What you should do: The lines below, from the one containing "For every named target in this 412×2511" through the one containing "Entries (55, 2112)", should be set down exactly, with no pictures and nothing else.

Top of Provided records

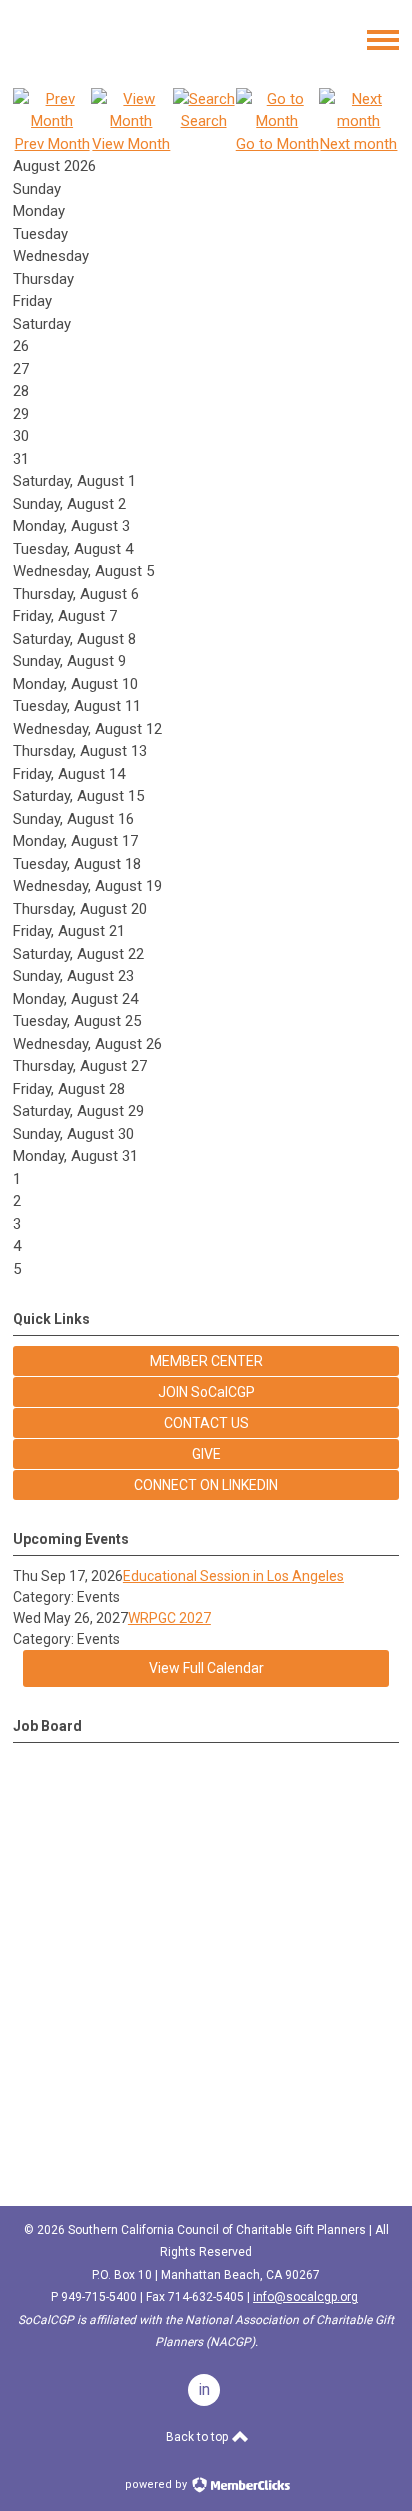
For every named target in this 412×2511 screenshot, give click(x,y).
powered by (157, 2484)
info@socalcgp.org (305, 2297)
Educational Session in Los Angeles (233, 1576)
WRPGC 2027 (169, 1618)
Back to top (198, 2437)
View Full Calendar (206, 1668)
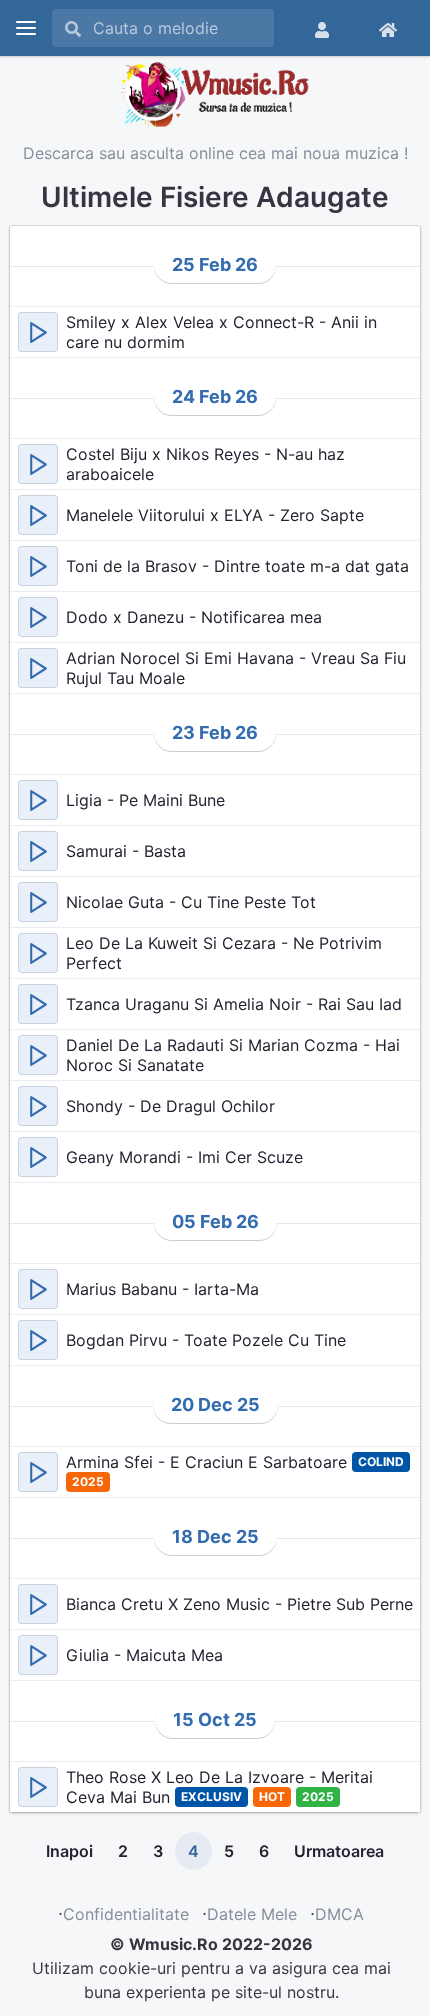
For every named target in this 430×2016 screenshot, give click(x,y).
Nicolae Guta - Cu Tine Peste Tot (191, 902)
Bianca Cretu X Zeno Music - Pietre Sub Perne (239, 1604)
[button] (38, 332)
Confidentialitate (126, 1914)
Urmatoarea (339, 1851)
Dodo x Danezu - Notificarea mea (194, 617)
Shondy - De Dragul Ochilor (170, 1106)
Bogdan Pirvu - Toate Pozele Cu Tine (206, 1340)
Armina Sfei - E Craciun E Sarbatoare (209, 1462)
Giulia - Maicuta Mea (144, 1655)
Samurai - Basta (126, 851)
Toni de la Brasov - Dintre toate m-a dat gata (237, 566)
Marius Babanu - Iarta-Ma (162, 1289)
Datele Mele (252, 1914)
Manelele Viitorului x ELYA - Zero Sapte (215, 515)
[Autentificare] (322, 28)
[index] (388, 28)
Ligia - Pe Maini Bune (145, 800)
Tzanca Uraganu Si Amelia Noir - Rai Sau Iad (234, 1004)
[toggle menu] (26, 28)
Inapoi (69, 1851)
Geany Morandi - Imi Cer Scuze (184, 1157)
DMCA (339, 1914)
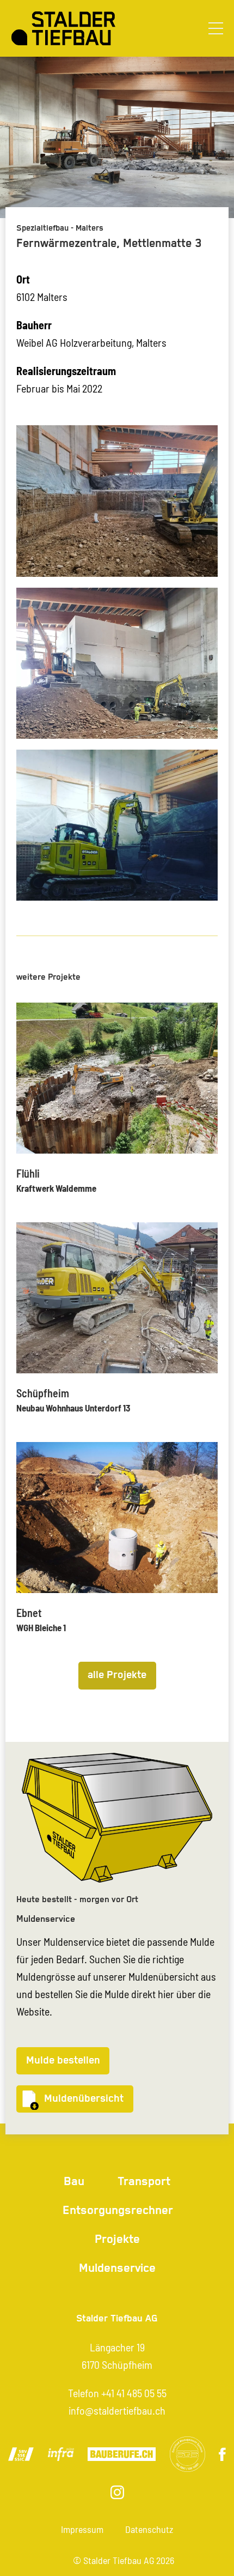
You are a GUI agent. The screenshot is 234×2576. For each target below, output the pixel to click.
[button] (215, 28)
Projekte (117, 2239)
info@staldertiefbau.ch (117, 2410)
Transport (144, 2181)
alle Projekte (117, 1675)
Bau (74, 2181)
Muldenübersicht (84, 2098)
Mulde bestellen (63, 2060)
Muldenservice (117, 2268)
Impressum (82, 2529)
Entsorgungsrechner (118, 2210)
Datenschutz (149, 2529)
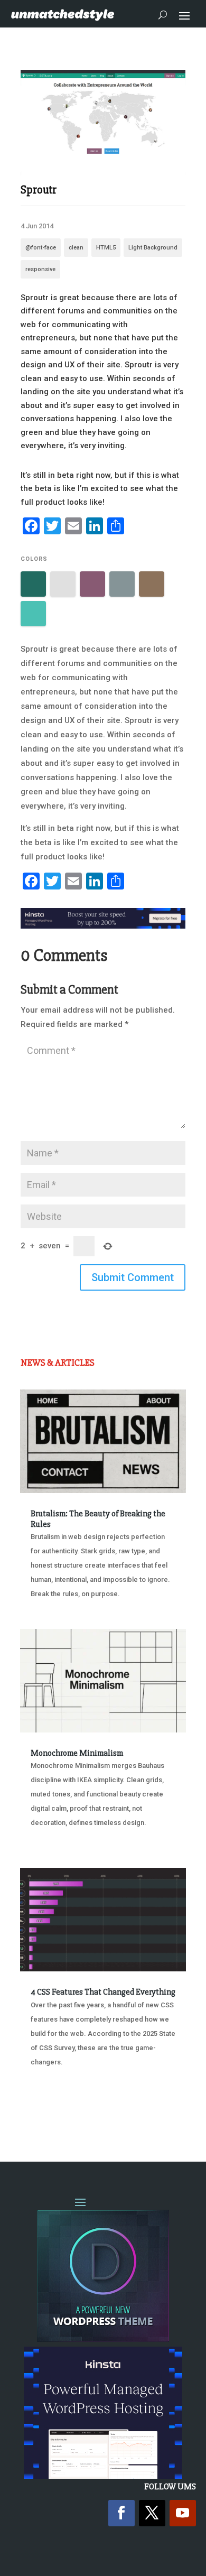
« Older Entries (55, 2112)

Bottom of Provided records
Top of Provided records

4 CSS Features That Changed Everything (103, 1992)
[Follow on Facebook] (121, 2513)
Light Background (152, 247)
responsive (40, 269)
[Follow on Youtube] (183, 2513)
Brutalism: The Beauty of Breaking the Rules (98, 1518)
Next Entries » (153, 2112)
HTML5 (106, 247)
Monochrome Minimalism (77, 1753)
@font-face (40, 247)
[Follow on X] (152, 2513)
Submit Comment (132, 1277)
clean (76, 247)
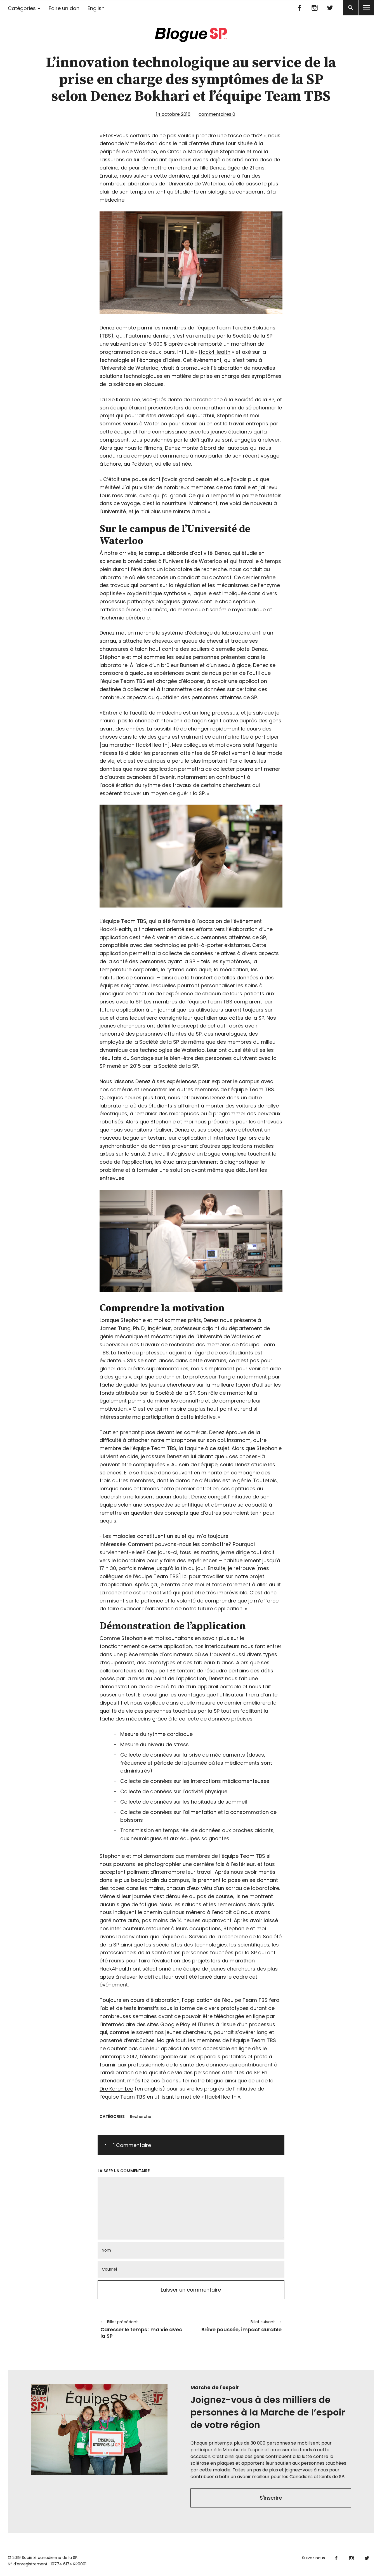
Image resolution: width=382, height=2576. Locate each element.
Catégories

Bottom of Provided records
Top of Provided records

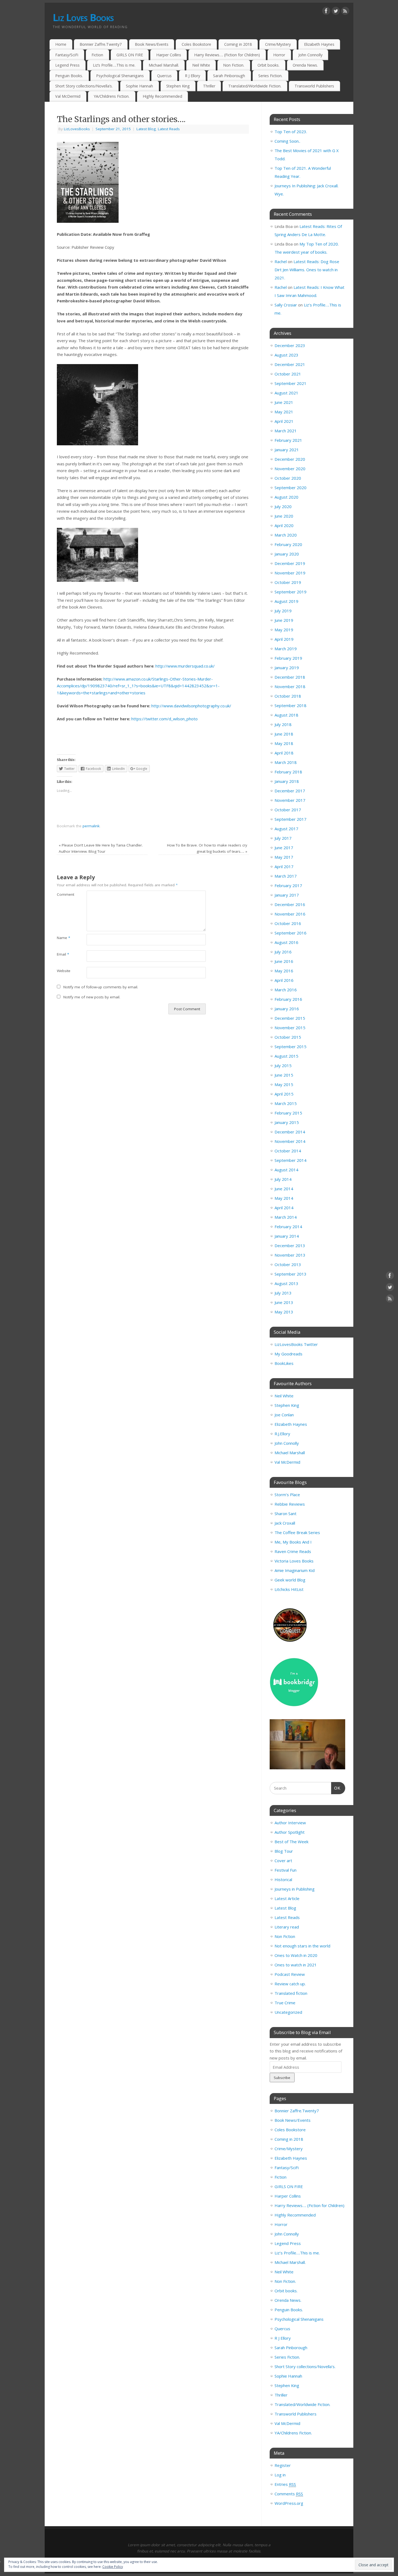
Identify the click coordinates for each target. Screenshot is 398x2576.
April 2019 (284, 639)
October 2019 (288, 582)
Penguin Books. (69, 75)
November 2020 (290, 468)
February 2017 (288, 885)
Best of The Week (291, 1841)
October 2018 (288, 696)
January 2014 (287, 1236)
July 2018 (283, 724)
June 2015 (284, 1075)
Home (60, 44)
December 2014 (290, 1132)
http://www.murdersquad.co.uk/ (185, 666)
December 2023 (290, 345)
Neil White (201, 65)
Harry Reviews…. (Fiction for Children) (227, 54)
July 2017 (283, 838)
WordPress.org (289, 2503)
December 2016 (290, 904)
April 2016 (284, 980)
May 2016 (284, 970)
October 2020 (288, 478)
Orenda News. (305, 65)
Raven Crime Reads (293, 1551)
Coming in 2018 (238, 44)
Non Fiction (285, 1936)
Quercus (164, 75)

Bottom of Provided records

Reply:
For every named target in this 412×2511 screenshot, give click(x,y).
powered by (157, 2484)
info@socalcgp.org (305, 2297)
Educational Session in Los Angeles (233, 1576)
WRPGC 2027 (169, 1618)
Back to top (198, 2437)
View Full Calendar (206, 1668)
For every named target in this 430×2016 screenshot, give click(x,y).
Nicolae Guta - Cu Tine Peste Tot (191, 902)
Bianca Cretu X Zeno Music - Pietre Sub Perne (239, 1604)
[button] (38, 332)
Confidentialitate (126, 1914)
Urmatoarea (339, 1851)
Dodo x Danezu - Notificarea mea (194, 617)
Shondy - De Dragul Ochilor (170, 1106)
Bogdan Pirvu - Toate Pozele Cu Tine (206, 1340)
Armina Sfei - E Craciun E Sarbatoare (209, 1462)
Giulia - Maicuta Mea (144, 1655)
Samurai - Basta (126, 851)
Toni de la Brasov - Dintre toate m-a dat gata (237, 566)
Marius Babanu - Iarta-Ma (162, 1289)
Datele Mele (252, 1914)
Manelele Viitorului x ELYA - Zero Sapte (215, 515)
[Autentificare] (322, 28)
[index] (388, 28)
Ligia - Pe Maini Bune (145, 800)
Tzanca Uraganu Si Amelia Noir - Rai Sau Iad (234, 1004)
[toggle menu] (26, 28)
Inapoi (69, 1851)
Geany Morandi - Imi Cer Scuze (184, 1157)
DMCA (339, 1914)
You are a GUI agent. The screenshot is 234×2576. For each target below, output the pixel to click.
[button] (215, 28)
Projekte (117, 2239)
info@staldertiefbau.ch (117, 2410)
Transport (144, 2181)
alle Projekte (117, 1675)
Bau (74, 2181)
Muldenübersicht (84, 2098)
Mulde bestellen (63, 2060)
Muldenservice (117, 2268)
Impressum (82, 2529)
Entsorgungsrechner (118, 2210)
Datenschutz (149, 2529)
« Older Entries (55, 2112)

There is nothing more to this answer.